Russia: IS 'retreat'
Russia’s Defense Ministry claimed Thursday that Islamic State forces in Syria had begun “retreating” to new positions.
Spokesman Major General Igor Konashenkov said Russian intelligence was analyzing data about IS movements, using both information it had collected by manned aircraft and unmanned aerial vehicles and information provided by “the information center in Baghdad.”
Late last month, Russia announced it had reached an agreement with Iraq and Syria to create a joint information center in Baghdad to coordinate operations against Islamic State militants.
Russia carried out its Thursday airstrikes to provide cover for an offensive by Syrian government troops in the central province of Homs, according to Syrian state television and activists.
State television said Syrian troops captured the town of Khaldiyeh near the main city of Hama and killed several militants near the city of Homs.
Russian warplanes launched at least 15 airstrikes on the rebel-controlled town of Talbisseh, killing at least 10 people, six of whom were rebels, according to the Britain-based Syrian Observatory for Human Rights.
Criticism from Putin
Russian President Vladimir Putin denounced the U.S. stance on the Syrian conflict as "unconstructive" after Washington declined to take part in high-level, bilateral negotiations on coordinating military activity in Syria.
Moscow has said Washington refused its offer to discuss further military cooperation in the war-torn country.
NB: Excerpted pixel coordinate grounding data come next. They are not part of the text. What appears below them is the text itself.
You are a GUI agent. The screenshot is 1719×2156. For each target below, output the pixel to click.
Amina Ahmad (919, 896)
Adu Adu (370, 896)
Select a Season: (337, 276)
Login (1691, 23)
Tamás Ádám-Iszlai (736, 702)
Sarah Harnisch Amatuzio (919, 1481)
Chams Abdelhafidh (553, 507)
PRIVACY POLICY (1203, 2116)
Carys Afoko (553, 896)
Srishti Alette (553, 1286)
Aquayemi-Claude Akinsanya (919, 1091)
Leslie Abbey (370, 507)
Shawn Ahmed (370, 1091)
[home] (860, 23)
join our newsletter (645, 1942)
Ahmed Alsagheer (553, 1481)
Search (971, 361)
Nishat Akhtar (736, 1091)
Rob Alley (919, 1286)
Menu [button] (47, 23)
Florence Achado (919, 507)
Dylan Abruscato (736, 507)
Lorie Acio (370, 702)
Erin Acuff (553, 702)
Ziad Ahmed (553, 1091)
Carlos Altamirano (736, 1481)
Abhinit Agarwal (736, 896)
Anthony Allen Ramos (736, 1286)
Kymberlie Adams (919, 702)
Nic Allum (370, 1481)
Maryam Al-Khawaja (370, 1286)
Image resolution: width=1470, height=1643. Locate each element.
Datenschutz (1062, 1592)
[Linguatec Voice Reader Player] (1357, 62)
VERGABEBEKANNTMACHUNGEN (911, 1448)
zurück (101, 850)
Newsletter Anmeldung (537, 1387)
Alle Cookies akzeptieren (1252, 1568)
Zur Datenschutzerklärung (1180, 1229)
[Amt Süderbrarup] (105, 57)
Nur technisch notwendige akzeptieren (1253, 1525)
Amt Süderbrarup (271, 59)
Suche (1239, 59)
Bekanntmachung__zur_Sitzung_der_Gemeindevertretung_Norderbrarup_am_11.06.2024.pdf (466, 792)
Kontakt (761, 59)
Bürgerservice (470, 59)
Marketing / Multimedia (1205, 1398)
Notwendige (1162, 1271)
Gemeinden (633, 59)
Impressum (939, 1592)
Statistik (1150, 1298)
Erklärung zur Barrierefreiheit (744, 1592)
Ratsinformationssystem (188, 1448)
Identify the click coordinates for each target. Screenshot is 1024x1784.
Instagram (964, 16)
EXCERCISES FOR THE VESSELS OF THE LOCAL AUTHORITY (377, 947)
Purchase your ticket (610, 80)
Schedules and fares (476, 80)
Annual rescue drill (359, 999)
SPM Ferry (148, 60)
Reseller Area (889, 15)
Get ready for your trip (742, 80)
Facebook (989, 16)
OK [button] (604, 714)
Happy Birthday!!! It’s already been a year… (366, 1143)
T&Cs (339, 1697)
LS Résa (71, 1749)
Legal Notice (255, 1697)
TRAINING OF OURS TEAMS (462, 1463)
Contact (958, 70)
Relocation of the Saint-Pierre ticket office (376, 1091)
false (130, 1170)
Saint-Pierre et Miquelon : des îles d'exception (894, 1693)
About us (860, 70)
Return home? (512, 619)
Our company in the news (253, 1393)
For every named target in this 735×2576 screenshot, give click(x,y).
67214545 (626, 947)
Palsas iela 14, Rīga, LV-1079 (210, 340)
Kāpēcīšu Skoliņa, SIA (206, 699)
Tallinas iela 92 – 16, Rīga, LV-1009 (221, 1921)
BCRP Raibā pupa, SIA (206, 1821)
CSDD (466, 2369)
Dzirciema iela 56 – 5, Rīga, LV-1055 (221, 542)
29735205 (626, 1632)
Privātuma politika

The U.S. has strongly criticized Russia's military campaign in Syria, saying it has been aimed at rebels fighting Syrian troops instead of the IS insurgents the U.S. is targeting.
"I have a hard time understanding how our American partners can criticize Russia's actions in Syria in the struggle against international terrorism if they refuse to have a direct dialogue on such important issues as political settlement," Putin said on a visit Thursday to Kazakhstan. "I consider this position to be unconstructive. The absence of any agenda on this issue is apparently the reason for the weakness of the American position."
A U.S. State Department spokesman Wednesday said he did "not have anything specific" on the proposal for higher-level talks. John Kirby also said the U.S. continued to show a willingness to talk with Russian authorities.
The U.N. envoy for Syria, Staffan de Mistura, is pushing a separate effort to get the U.S. and Russia working toward a broad political resolution to the crisis in Syria.